__TEXT UNDER STUDY__.
***

Elizabeth Atwater (1812‑1878) and

George William Clinton (1807‑1885)

 

Edited by P. M. Eckel, P.O. Box 299, Missouri Botanical Garden, St. Louis, Missouri, 63166‑0299; email: mailto:patricia.eckel@mobot.org

 


1872

 

Vol. 8, no. 142 [H 76]

Chicago, May 1st, 1872. Dear Sir,

 

Our Southern trip is accomplished, and we are safely moored in Chicago, poor humid city, it looks even more desolate by contrast with the beautiful cities we have visited, than at the period of our departure.

 

Mr. Atwater called with me upon your friend Dr. Mohr. He was not in ‑ But paid us the compliment of a visit in the evening ‑ with Gen'l J. H. Simpson and family. Dr. M. was very sorry that he could not have an opportunity of showing me his herbariums. He lives delightfully, with an extensive conservatory filled with rare exotics. His enquiries for yourself were most cordial ‑ desiring us to extend to you his expressions of sincere regard: His sister, her husband and daughter, Mr. & Mrs., and Miss Hirsch..uel, were in our company, on the following day, and at the request of the Dr., introduced themselve to us. They were en route for Germany, and thought it not impossible they might visit Buffalo, and pay you a visit ‑ also Miss Wilson, whom the Dr. was very desirous they should see.

***

__DATA EXTRACT__.
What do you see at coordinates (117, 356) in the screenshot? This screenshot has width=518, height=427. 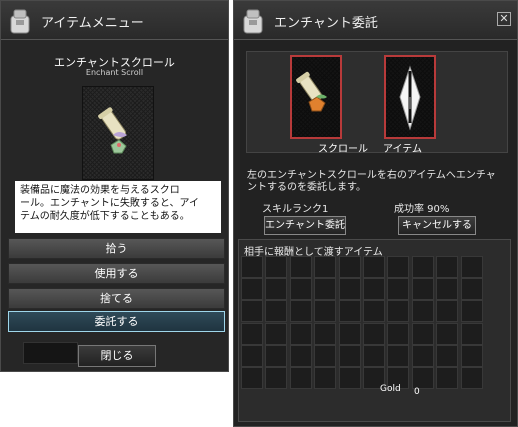 I see `close-button: 閉じる` at bounding box center [117, 356].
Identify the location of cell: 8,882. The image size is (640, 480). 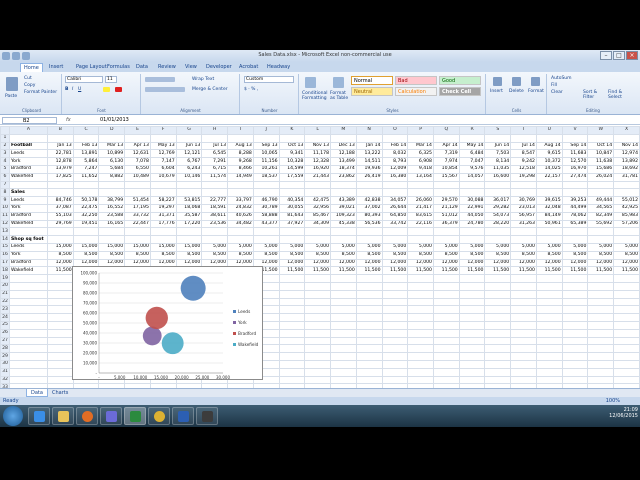
(112, 177).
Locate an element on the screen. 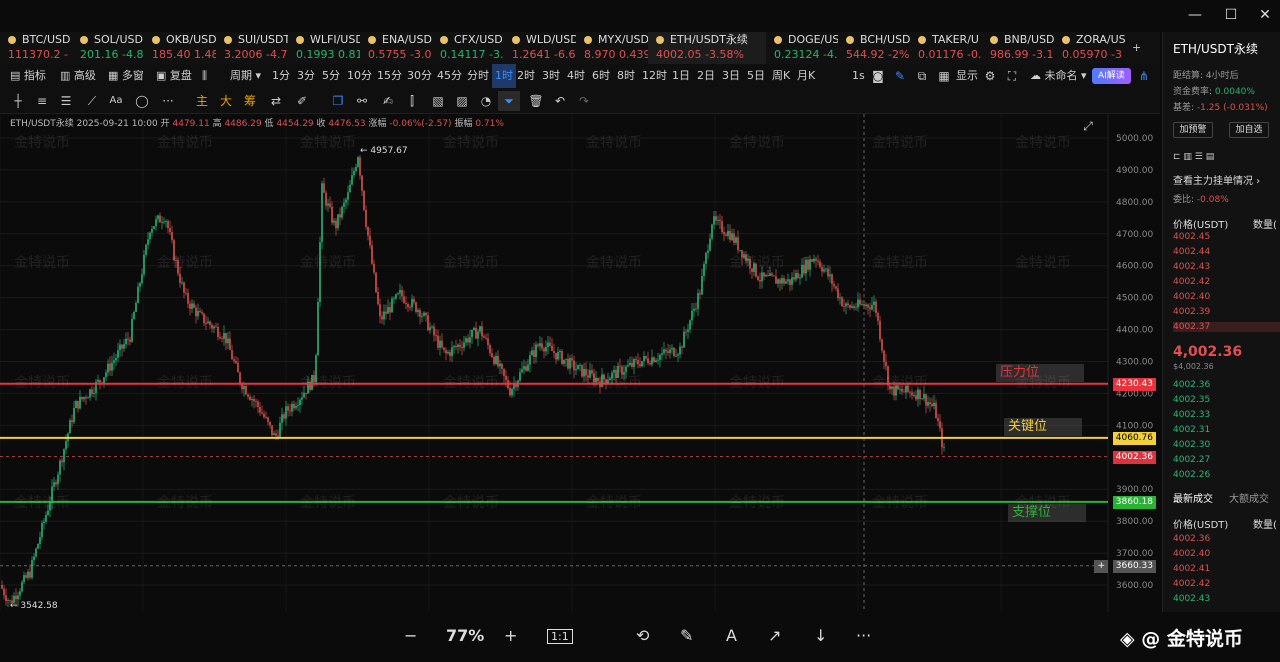  ticker-tab: ZORA/US 0.05970 -3 is located at coordinates (1090, 48).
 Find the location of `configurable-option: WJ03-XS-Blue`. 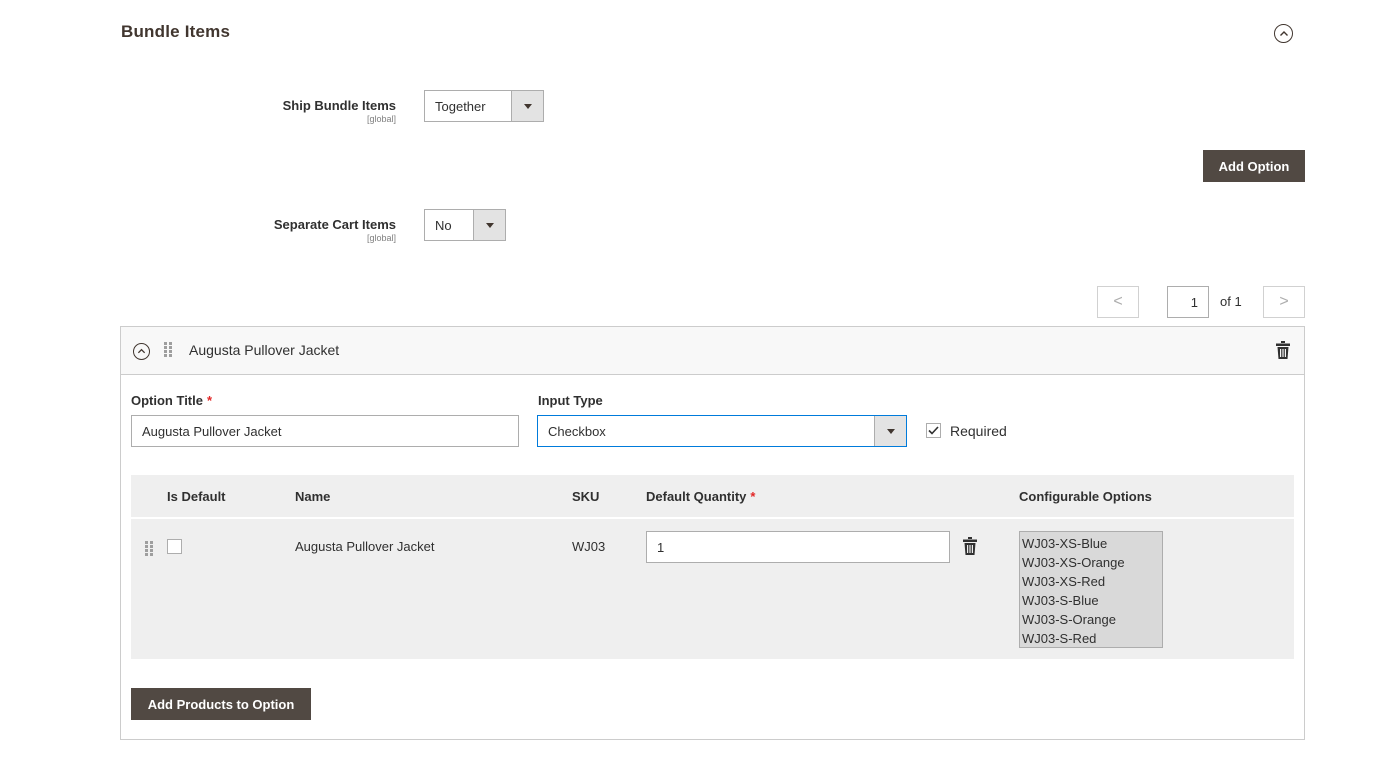

configurable-option: WJ03-XS-Blue is located at coordinates (1092, 544).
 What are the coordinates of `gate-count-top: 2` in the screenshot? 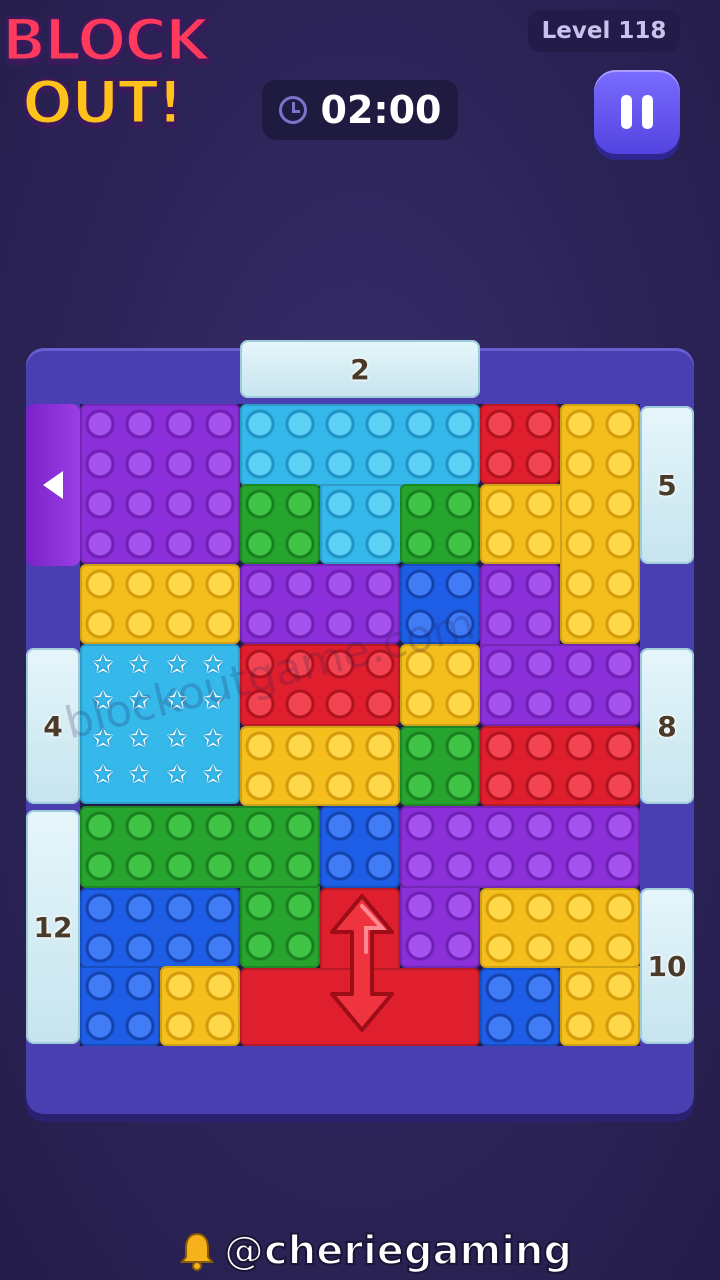 It's located at (360, 369).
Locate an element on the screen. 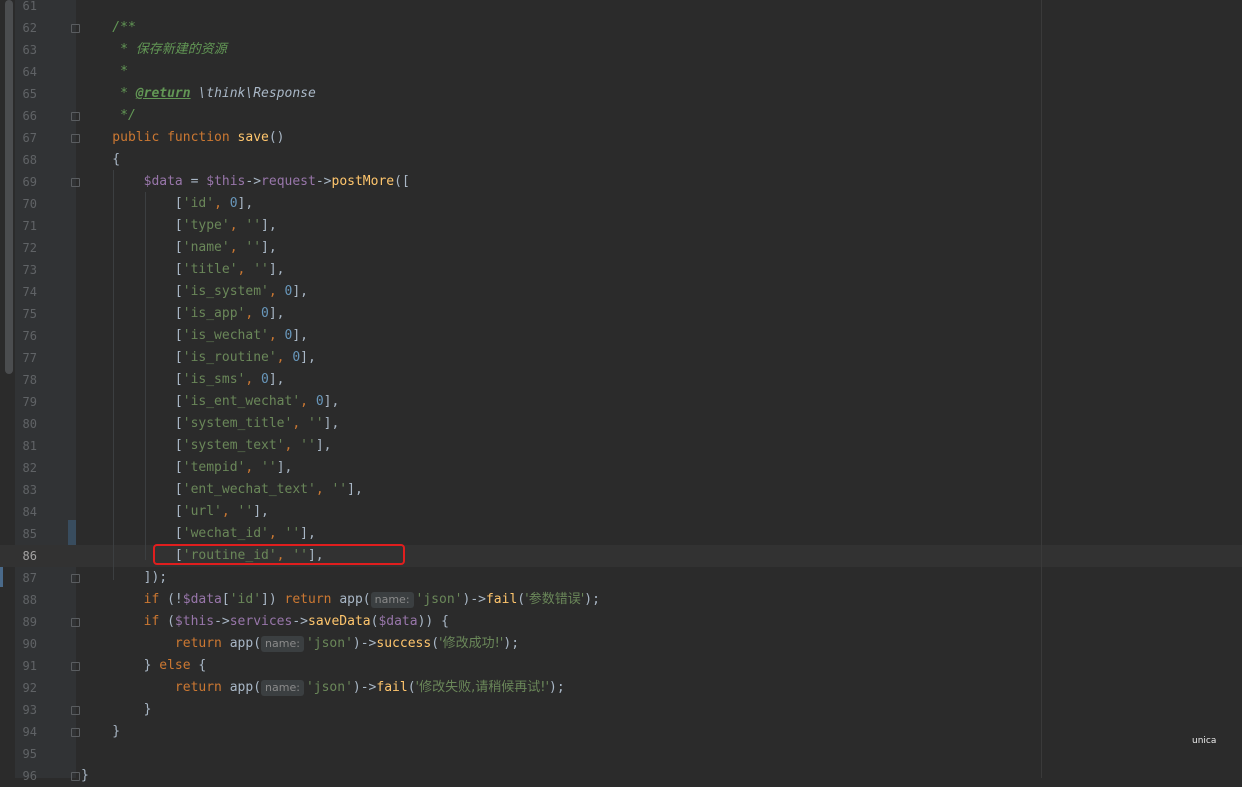 This screenshot has height=787, width=1242. code-token: ); is located at coordinates (557, 688).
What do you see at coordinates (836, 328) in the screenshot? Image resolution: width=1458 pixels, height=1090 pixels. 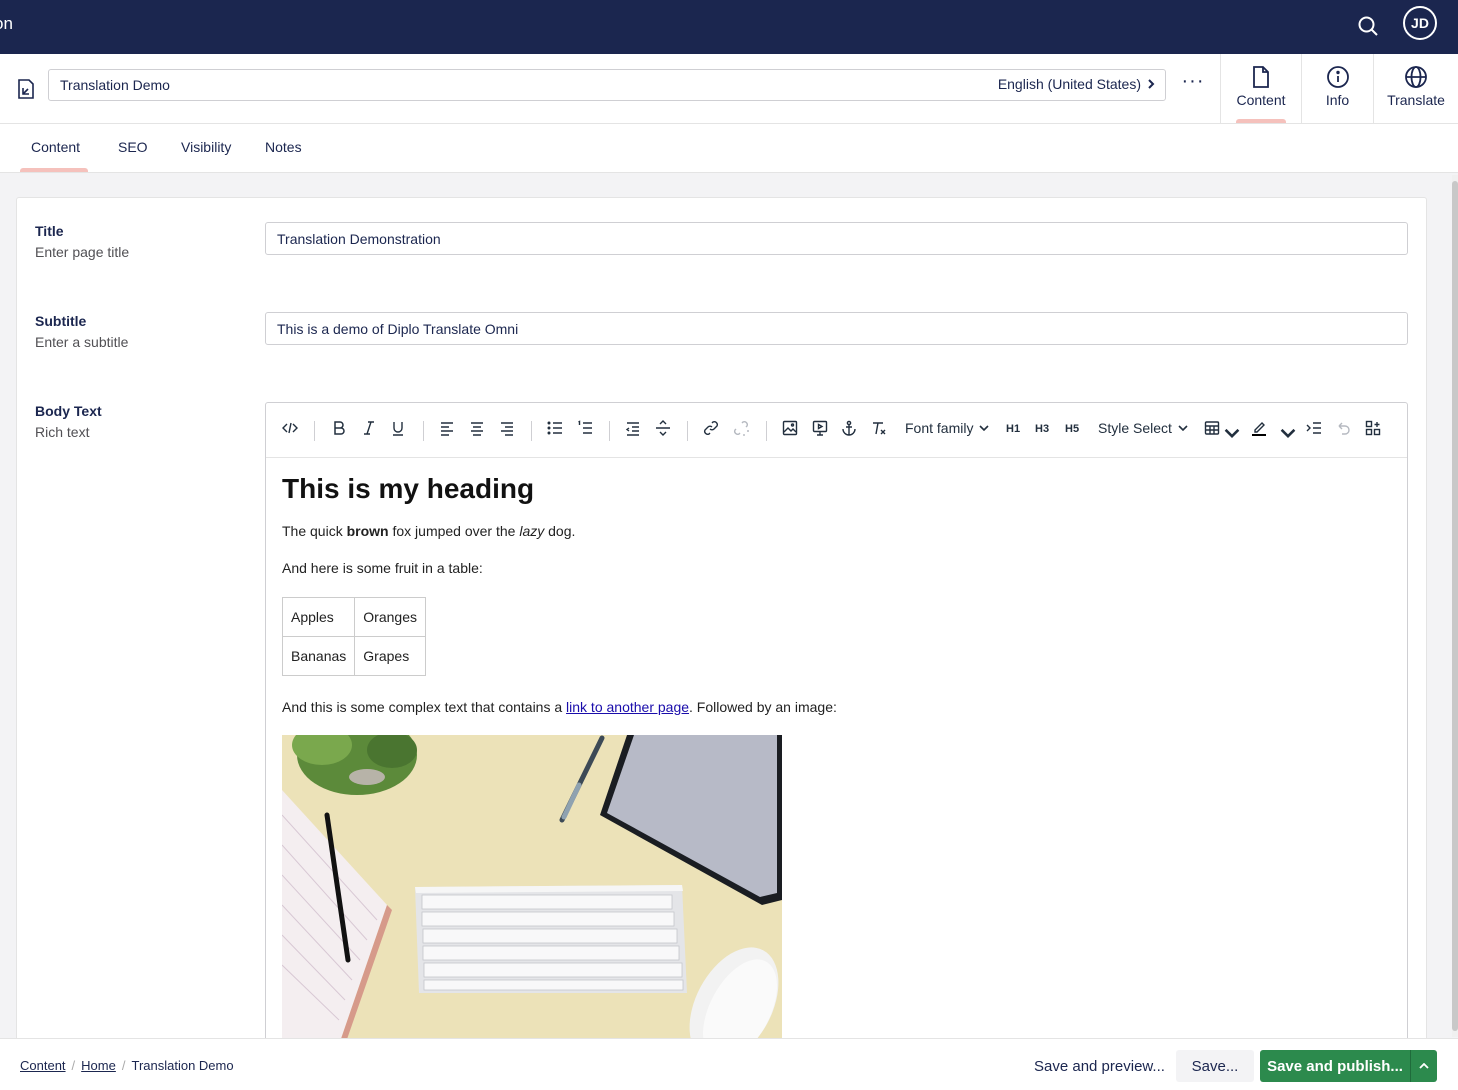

***

__EXERCISE SET__.
1. Say whether each statement agrees with the 1872 Chicago letter. Answer yes or no, and quote the deciding words of the letter.
(a) The letter is dated from Chicago.
(b) Dr. Mohr was at home when Mr. Atwater called on him with the writer.
(c) Dr. Mohr's sister and her family were traveling to Germany.
2. Transcribe the 1872 Chicago letter starting with "Mr. Atwater called" and going on through "they should see.".
3. Pick up the 1872 Chicago letter after its last sentence and carry it forward.

__ANSWERS FOR EACH ITEM__.
1.
(a) Yes: "Chicago, May 1st, 1872."
(b) No: "He was not in"
(c) Yes: "They were en route for Germany"

2.
Mr. Atwater called with me upon your friend Dr. Mohr. He was not in ‑ But paid us the compliment of a visit in the evening ‑ with Gen'l J. H. Simpson and family. Dr. M. was very sorry that he could not have an opportunity of showing me his herbariums. He lives delightfully, with an extensive conservatory filled with rare exotics. His enquiries for yourself were most cordial ‑ desiring us to extend to you his expressions of sincere regard: His sister, her husband and daughter, Mr. & Mrs., and Miss Hirsch..uel, were in our company, on the following day, and at the request of the Dr., introduced themselve to us. They were en route for Germany, and thought it not impossible they might visit Buffalo, and pay you a visit ‑ also Miss Wilson, whom the Dr. was very desirous they should see.

3.
 

Dr. M. told me he had supplied you with sp'ms of the Southern Flora, so that I cannot hope to send you anything which would prove of interest to you. I have preserved quite a number of plants for friends who have not the facilities for collecting them so far removed from them ‑ as also for myself, never having the pleasure before of plucking plants in the sunny South ‑ or possessing sp'ms therefrom. We left New Orleans on the 26th Feby, ere the luxurient vegetation of that section was in bloom especially as the season was from "four to six weeks backward"! This was the repeated declaration wherever we went. I however managed to snatch a few plants by the wayside and from an occasional swamp by the courtesy of rail road conductors ‑ with whom I invariably made friends at once.

 

When an opportunity occurs I shall venture to send you a fern from New Orleans ‑ plucked within a vacant tomb at the Firemens Cemetery. As it was "nothing but a weed" the custodian not only allowed me to possess it, but expressing himself as glad of its removal plucked it, roots and all ‑ greatly to my delight.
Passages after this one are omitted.